EXERCISE MATERIAL
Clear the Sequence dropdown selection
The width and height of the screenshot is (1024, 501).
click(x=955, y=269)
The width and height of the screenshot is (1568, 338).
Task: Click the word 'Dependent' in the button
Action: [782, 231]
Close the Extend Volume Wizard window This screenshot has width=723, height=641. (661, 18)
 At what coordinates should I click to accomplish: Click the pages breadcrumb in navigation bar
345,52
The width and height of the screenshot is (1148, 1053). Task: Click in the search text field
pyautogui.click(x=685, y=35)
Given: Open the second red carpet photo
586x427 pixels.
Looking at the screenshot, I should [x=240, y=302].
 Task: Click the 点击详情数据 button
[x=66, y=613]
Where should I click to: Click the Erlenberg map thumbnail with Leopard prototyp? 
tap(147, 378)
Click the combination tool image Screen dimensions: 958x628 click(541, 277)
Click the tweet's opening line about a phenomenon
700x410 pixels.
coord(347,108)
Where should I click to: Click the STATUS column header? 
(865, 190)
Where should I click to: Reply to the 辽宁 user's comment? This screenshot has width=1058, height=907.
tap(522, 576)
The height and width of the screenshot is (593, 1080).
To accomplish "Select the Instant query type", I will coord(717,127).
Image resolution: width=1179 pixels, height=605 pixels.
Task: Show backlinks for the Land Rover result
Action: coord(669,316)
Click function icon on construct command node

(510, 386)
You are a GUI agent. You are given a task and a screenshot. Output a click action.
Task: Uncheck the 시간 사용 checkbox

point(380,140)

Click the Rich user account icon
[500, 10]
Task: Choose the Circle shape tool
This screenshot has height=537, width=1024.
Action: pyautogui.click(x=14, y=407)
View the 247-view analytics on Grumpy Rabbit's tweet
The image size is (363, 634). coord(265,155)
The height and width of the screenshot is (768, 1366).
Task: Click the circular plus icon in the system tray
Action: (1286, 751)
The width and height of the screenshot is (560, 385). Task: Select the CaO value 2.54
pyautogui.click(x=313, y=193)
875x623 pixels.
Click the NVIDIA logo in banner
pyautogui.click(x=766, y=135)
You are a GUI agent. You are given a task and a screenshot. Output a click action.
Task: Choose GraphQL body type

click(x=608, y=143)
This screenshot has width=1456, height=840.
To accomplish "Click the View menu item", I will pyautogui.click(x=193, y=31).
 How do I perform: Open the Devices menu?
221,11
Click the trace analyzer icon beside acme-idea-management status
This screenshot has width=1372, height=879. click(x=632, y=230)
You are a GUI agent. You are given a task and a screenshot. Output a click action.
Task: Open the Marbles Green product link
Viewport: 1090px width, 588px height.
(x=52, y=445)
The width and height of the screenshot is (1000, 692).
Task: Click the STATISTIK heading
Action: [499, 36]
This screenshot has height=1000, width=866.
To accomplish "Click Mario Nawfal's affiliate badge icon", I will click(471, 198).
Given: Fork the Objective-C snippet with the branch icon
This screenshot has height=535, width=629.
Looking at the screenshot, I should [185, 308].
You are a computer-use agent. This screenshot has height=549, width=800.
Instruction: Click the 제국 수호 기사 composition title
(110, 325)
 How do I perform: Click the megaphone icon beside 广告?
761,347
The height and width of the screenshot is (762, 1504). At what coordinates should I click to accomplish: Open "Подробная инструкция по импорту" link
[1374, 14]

WHAT IS BEING ASKED
Reproduce each of the records above verbatim, all the way through to the last one.

OUTPUT OF THE EXERCISE
Clear the Sequence dropdown selection
The width and height of the screenshot is (1024, 501).
click(x=955, y=269)
The width and height of the screenshot is (1568, 338).
Task: Click the word 'Dependent' in the button
Action: [782, 231]
Close the Extend Volume Wizard window This screenshot has width=723, height=641. (661, 18)
 At what coordinates should I click to accomplish: Click the pages breadcrumb in navigation bar
345,52
The width and height of the screenshot is (1148, 1053). Task: Click in the search text field
pyautogui.click(x=685, y=35)
Given: Open the second red carpet photo
586x427 pixels.
Looking at the screenshot, I should [x=240, y=302].
 Task: Click the 点击详情数据 button
[x=66, y=613]
Where should I click to: Click the Erlenberg map thumbnail with Leopard prototyp? 
tap(147, 378)
Click the combination tool image Screen dimensions: 958x628 click(541, 277)
Click the tweet's opening line about a phenomenon
700x410 pixels.
coord(347,108)
Where should I click to: Click the STATUS column header? 
(865, 190)
Where should I click to: Reply to the 辽宁 user's comment? This screenshot has width=1058, height=907.
tap(522, 576)
The height and width of the screenshot is (593, 1080).
To accomplish "Select the Instant query type", I will coord(717,127).
Image resolution: width=1179 pixels, height=605 pixels.
Task: Show backlinks for the Land Rover result
Action: coord(669,316)
Click function icon on construct command node

(510, 386)
You are a GUI agent. You are given a task and a screenshot. Output a click action.
Task: Uncheck the 시간 사용 checkbox

point(380,140)

Click the Rich user account icon
[500, 10]
Task: Choose the Circle shape tool
This screenshot has height=537, width=1024.
Action: pyautogui.click(x=14, y=407)
View the 247-view analytics on Grumpy Rabbit's tweet
The image size is (363, 634). coord(265,155)
The height and width of the screenshot is (768, 1366).
Task: Click the circular plus icon in the system tray
Action: (1286, 751)
The width and height of the screenshot is (560, 385). Task: Select the CaO value 2.54
pyautogui.click(x=313, y=193)
875x623 pixels.
Click the NVIDIA logo in banner
pyautogui.click(x=766, y=135)
You are a GUI agent. You are given a task and a screenshot. Output a click action.
Task: Choose GraphQL body type

click(x=608, y=143)
This screenshot has width=1456, height=840.
To accomplish "Click the View menu item", I will pyautogui.click(x=193, y=31).
 How do I perform: Open the Devices menu?
221,11
Click the trace analyzer icon beside acme-idea-management status
This screenshot has width=1372, height=879. click(x=632, y=230)
You are a GUI agent. You are given a task and a screenshot. Output a click action.
Task: Open the Marbles Green product link
Viewport: 1090px width, 588px height.
(x=52, y=445)
The width and height of the screenshot is (1000, 692).
Task: Click the STATISTIK heading
Action: [499, 36]
This screenshot has height=1000, width=866.
To accomplish "Click Mario Nawfal's affiliate badge icon", I will click(471, 198).
Given: Fork the Objective-C snippet with the branch icon
This screenshot has height=535, width=629.
Looking at the screenshot, I should [185, 308].
You are a computer-use agent. This screenshot has height=549, width=800.
Instruction: Click the 제국 수호 기사 composition title
(110, 325)
 How do I perform: Click the megaphone icon beside 广告?
761,347
The height and width of the screenshot is (762, 1504). At what coordinates should I click to accomplish: Open "Подробная инструкция по импорту" link
[1374, 14]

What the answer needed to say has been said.